I have quite have a different view of humanity.  Modern evolutionary
theory argues that humans were selected to be the best at getting
their genes into the next generation.  In other words, best at
exploitation[1] and deception[2].

I see the vast bulk of social theories as merely ways to rationalize
what we are genetically programmed to do.  Moreover, we are still
totally dependent on our natural life-support system.

Jay
------------------------------------------------------------

[1] Exploit: To employ to the greatest possible advantage.

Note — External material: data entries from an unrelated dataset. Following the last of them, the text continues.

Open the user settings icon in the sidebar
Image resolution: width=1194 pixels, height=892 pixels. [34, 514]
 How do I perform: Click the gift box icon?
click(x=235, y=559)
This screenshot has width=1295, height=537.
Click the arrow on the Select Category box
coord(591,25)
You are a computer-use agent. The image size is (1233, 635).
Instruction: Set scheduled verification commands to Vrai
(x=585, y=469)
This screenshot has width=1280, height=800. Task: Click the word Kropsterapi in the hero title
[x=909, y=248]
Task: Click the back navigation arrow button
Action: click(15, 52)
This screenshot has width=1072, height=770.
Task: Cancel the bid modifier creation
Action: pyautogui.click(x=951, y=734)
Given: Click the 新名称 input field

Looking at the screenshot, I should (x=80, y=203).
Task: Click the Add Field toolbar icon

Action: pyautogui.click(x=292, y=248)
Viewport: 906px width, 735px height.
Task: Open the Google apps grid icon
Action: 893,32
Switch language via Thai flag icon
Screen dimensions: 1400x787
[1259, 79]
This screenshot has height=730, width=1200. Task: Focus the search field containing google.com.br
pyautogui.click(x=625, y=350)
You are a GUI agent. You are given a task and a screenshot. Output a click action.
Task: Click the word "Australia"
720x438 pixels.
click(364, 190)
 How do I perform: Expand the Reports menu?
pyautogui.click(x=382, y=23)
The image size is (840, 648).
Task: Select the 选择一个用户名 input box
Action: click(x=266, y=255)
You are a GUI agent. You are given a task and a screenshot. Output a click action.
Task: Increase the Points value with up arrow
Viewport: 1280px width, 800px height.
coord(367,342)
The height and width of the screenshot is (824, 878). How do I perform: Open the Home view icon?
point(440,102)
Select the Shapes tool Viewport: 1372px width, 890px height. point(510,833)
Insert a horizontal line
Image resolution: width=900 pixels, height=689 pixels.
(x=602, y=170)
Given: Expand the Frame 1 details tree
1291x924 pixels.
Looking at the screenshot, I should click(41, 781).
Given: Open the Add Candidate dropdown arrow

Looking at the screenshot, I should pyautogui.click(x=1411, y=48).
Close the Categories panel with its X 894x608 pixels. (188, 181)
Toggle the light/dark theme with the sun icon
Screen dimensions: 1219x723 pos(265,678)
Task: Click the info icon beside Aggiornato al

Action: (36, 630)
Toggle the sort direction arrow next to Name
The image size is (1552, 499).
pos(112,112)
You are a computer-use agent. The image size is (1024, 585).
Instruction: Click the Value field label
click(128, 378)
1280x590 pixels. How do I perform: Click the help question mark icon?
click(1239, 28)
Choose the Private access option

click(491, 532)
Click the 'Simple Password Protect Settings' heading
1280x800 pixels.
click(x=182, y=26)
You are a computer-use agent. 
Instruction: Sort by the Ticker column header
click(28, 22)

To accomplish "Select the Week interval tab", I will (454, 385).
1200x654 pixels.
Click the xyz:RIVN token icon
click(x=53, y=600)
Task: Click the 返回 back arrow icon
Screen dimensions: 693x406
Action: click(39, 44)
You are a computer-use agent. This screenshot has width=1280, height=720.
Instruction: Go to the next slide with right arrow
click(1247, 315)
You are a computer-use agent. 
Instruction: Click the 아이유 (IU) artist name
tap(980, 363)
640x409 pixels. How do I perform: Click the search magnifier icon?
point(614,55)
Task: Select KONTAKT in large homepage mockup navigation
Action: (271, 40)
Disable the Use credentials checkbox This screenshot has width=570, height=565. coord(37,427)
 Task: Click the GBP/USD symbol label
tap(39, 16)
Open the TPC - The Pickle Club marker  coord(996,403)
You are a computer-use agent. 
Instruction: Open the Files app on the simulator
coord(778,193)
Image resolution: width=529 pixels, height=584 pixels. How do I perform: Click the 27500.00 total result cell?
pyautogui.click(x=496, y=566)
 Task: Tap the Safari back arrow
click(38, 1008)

[2] In the late 50s, the social scientist Erving Goffman made
    a stir with a book called THE PRESENTATION OF SELF IN
    EVERYDAY LIFE, that stressed how much time we all spend
    on stage, playing to one audience or another.  Goffman
    marveled that sometimes a person is "sincerely convinced
    that the impression of reality which he stages is the real
    reality."

    What modern evolution theory brings to Goffman's
    observation is an explanation of the practical function
    of self-deception: we deceive ourselves in order to deceive
    others better.  In his foreword to Richard Dawkins' THE
    SELFISH GENE, Robert Trivers noted Dawkins' emphasis on the
    role of deception in animal life and added, in a much-cited
    passage, that if indeed "deceit is fundamental to animal
    communication, then there must be strong selection to spot
    deception and this ought, in turn, to select for a degree of
    self-deception, rendering some facts and motives unconscious
    so as not to betray -- by the subtle signs of self-knowledge
    -- the deception being practiced."  Thus, "the conventional
    view that natural selection favors nervous systems which
    produce ever more accurate images of the world must be a
    very naive view of mental evolution." pp. 263-264,
    THE MORAL ANIMAL ,Robert Wright; Pantheon, 1994;
    ISBN 0-679-40773-1.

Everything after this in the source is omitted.